• _AIM OF THE EXERCISE_
Where the listing below reaches the line containing "Transparência [button] (63, 1244)", start writing out lines exactly, and stop once the line containing "Apoie (114, 111)" has been written.

• _EXERCISE DATA_

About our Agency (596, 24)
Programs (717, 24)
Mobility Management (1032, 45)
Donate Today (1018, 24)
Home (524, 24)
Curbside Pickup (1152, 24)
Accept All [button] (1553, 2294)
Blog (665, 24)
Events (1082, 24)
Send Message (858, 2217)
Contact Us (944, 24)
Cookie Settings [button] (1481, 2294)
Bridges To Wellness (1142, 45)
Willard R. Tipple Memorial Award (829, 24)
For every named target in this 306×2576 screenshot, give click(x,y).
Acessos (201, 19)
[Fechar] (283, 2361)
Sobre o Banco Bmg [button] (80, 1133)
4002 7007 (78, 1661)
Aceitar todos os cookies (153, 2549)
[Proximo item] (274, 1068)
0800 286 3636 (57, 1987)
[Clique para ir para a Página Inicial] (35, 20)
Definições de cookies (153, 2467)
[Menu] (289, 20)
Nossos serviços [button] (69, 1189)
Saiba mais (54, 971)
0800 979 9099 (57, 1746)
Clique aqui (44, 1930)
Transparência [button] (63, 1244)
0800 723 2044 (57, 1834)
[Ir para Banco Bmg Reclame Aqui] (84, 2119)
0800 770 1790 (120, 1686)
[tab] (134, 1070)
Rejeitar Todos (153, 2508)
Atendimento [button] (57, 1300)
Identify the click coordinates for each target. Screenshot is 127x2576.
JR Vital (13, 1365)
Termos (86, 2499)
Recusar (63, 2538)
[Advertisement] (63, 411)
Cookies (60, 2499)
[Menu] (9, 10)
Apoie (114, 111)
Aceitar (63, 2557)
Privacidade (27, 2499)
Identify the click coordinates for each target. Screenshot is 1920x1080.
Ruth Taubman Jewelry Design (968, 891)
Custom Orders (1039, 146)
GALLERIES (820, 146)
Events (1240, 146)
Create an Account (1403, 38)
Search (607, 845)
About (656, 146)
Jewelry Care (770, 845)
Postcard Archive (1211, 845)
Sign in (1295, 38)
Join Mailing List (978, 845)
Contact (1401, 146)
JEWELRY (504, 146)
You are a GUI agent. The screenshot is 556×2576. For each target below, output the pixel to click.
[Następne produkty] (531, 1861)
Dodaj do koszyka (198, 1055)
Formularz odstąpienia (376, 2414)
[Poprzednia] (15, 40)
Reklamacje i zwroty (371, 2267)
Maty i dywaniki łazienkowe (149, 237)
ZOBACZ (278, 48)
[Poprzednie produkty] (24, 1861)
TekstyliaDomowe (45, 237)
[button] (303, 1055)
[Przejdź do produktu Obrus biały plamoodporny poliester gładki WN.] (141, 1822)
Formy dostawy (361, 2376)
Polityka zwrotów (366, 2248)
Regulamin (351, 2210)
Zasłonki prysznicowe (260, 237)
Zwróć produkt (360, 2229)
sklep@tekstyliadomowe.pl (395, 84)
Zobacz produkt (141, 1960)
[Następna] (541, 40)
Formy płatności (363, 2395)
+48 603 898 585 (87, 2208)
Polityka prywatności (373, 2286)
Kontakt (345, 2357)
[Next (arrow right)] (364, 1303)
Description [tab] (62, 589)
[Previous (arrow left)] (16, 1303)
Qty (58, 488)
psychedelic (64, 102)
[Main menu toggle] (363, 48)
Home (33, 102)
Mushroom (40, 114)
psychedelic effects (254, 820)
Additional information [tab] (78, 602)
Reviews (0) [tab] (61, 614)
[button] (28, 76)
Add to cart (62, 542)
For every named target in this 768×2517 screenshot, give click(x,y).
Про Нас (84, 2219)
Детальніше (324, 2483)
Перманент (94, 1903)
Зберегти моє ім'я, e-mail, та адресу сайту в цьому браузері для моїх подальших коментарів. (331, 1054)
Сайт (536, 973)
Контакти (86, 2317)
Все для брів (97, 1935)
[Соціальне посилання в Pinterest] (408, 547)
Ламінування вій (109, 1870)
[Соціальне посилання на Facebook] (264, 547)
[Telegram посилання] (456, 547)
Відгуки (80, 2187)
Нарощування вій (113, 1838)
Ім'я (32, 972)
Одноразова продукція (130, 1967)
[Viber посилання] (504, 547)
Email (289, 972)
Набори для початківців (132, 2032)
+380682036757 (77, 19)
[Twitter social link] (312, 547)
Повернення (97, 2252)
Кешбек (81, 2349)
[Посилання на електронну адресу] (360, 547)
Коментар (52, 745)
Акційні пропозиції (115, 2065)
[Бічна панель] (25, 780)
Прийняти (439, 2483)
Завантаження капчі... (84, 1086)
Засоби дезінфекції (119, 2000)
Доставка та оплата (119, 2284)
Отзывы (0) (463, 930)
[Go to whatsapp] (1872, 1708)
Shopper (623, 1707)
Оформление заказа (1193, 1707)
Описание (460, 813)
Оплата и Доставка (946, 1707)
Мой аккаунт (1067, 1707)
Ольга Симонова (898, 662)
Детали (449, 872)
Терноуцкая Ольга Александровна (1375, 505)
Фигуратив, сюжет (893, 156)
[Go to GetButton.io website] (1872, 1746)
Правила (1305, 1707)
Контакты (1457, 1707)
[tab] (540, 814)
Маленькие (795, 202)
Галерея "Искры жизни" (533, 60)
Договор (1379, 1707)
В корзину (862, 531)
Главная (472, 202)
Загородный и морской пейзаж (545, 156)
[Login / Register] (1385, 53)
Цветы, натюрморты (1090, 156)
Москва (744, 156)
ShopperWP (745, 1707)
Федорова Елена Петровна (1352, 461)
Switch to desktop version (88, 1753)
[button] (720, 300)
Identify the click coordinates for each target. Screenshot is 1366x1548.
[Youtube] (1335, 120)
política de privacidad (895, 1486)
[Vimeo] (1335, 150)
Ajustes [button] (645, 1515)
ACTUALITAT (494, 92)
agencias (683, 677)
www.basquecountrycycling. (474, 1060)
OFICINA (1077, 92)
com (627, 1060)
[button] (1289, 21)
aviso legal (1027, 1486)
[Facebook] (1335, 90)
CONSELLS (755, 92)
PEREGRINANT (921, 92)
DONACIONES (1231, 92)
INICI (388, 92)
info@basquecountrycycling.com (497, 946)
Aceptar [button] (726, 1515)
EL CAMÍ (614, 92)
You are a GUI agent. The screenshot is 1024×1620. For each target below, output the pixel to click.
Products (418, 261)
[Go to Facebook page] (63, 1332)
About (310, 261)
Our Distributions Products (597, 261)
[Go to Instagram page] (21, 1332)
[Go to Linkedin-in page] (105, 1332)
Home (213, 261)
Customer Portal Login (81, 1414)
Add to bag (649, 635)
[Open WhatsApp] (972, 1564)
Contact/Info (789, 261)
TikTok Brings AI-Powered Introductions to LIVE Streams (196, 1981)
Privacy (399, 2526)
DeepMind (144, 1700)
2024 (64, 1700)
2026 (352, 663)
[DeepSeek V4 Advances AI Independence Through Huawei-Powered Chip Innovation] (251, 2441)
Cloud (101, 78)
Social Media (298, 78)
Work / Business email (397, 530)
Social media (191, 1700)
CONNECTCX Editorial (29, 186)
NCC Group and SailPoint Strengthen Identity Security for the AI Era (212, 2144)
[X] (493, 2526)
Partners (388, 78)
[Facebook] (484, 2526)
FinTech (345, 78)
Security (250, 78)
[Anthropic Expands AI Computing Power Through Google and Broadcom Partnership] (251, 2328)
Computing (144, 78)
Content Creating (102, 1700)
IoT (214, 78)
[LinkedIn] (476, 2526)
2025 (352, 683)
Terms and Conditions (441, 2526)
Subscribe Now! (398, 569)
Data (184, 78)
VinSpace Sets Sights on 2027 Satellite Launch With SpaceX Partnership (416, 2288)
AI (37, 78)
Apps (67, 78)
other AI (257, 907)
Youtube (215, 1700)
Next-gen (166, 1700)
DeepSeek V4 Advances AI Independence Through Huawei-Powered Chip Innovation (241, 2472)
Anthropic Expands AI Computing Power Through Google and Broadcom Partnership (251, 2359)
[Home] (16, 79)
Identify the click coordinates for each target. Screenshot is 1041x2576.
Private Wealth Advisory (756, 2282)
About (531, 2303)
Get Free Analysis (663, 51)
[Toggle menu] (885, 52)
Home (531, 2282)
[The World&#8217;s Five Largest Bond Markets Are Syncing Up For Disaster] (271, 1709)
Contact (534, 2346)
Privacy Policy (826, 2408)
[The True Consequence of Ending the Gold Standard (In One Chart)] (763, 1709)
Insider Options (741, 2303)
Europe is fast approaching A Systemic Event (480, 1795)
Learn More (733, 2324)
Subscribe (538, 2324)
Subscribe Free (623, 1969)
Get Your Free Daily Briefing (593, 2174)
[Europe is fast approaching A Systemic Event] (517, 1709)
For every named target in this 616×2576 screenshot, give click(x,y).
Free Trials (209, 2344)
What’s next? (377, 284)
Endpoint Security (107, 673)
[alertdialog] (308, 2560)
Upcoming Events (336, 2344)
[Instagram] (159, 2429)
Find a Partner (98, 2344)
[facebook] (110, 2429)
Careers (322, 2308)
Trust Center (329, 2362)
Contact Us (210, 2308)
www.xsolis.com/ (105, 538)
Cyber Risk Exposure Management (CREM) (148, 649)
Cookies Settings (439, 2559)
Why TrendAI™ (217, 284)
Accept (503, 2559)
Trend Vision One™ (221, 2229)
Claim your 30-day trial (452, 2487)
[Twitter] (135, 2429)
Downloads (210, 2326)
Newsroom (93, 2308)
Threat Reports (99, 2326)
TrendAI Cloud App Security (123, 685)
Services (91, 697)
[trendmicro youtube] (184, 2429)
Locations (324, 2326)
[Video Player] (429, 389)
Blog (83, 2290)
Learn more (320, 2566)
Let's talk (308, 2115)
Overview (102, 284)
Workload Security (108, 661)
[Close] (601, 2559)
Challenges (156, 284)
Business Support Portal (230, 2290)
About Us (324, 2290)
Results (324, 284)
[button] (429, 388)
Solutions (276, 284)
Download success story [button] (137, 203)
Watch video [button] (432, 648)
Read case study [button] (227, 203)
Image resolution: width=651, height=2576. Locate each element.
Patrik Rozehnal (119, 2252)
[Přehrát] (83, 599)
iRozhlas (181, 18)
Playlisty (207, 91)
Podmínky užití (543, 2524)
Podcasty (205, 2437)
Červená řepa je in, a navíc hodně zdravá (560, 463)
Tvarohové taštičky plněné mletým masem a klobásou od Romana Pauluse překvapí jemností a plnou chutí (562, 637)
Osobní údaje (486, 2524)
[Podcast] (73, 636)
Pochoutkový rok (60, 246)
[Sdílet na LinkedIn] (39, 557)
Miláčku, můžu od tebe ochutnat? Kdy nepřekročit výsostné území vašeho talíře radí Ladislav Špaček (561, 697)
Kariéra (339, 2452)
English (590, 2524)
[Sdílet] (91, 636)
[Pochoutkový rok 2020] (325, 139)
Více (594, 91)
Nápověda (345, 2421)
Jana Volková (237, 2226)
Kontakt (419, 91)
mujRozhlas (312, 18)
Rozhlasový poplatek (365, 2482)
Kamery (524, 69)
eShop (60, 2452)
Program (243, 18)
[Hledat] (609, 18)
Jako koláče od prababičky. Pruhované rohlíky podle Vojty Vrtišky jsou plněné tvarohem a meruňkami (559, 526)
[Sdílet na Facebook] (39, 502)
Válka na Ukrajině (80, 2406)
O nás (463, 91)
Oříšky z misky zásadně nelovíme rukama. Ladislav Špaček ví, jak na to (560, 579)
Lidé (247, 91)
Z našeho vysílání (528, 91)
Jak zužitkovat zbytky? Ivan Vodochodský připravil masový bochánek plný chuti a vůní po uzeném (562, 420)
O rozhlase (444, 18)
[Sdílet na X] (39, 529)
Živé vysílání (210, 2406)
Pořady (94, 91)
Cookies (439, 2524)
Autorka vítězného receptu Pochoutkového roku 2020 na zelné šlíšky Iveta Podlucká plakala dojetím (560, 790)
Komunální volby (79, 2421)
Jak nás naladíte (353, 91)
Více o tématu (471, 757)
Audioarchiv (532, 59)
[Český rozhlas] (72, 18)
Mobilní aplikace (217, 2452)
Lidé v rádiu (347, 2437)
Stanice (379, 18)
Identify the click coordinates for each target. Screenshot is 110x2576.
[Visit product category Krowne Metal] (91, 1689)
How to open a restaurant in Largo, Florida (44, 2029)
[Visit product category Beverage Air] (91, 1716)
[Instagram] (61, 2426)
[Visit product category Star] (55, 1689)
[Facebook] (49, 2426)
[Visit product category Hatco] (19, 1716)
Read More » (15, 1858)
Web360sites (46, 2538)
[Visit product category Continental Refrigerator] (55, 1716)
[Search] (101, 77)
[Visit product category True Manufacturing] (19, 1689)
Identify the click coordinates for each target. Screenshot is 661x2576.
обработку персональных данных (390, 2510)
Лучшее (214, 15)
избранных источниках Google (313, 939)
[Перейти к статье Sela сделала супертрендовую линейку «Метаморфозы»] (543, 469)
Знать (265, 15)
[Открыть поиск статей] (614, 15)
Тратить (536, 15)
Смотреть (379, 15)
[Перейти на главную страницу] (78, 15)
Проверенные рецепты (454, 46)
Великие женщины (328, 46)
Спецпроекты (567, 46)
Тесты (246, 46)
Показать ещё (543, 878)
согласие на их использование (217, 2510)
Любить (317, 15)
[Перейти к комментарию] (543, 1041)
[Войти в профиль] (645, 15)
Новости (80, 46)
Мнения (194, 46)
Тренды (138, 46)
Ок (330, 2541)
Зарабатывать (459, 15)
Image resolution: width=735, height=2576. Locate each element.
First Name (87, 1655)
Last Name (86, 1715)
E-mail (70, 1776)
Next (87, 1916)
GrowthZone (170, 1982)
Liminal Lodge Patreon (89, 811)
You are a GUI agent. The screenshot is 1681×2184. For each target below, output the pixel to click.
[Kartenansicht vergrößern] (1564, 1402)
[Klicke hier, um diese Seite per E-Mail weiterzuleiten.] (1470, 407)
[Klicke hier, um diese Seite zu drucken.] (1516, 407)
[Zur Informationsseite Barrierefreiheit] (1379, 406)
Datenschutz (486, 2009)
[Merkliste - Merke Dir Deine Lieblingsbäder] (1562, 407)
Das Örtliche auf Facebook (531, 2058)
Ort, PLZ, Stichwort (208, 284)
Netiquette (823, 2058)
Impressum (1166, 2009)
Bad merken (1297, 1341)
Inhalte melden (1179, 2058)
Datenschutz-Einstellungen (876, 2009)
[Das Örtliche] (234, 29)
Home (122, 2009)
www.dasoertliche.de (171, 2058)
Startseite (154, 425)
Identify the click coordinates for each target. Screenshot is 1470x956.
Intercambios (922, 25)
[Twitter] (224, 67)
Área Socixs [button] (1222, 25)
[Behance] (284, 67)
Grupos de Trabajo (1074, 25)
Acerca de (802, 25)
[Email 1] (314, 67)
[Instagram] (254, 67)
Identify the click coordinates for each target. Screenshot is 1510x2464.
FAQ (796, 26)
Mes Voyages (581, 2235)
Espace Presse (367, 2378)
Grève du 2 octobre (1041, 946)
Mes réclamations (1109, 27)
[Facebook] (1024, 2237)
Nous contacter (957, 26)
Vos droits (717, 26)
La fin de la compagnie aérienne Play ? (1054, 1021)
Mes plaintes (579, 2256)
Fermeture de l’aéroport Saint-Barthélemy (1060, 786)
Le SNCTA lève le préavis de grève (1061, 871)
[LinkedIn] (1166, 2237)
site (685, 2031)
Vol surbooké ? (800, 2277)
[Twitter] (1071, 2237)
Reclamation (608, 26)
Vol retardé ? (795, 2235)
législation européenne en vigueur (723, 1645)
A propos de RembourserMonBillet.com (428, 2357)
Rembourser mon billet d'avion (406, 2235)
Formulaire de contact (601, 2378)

• _ANSWER SPACE_
Transparência [button] (63, 1244)
0800 723 2044 (57, 1834)
[Ir para Banco Bmg Reclame Aqui] (84, 2119)
0800 770 1790 (120, 1686)
[tab] (134, 1070)
Rejeitar Todos (153, 2508)
Atendimento [button] (57, 1300)
Identify the click coordinates for each target. Screenshot is 127x2576.
JR Vital (13, 1365)
Termos (86, 2499)
Recusar (63, 2538)
[Advertisement] (63, 411)
Cookies (60, 2499)
[Menu] (9, 10)
Apoie (114, 111)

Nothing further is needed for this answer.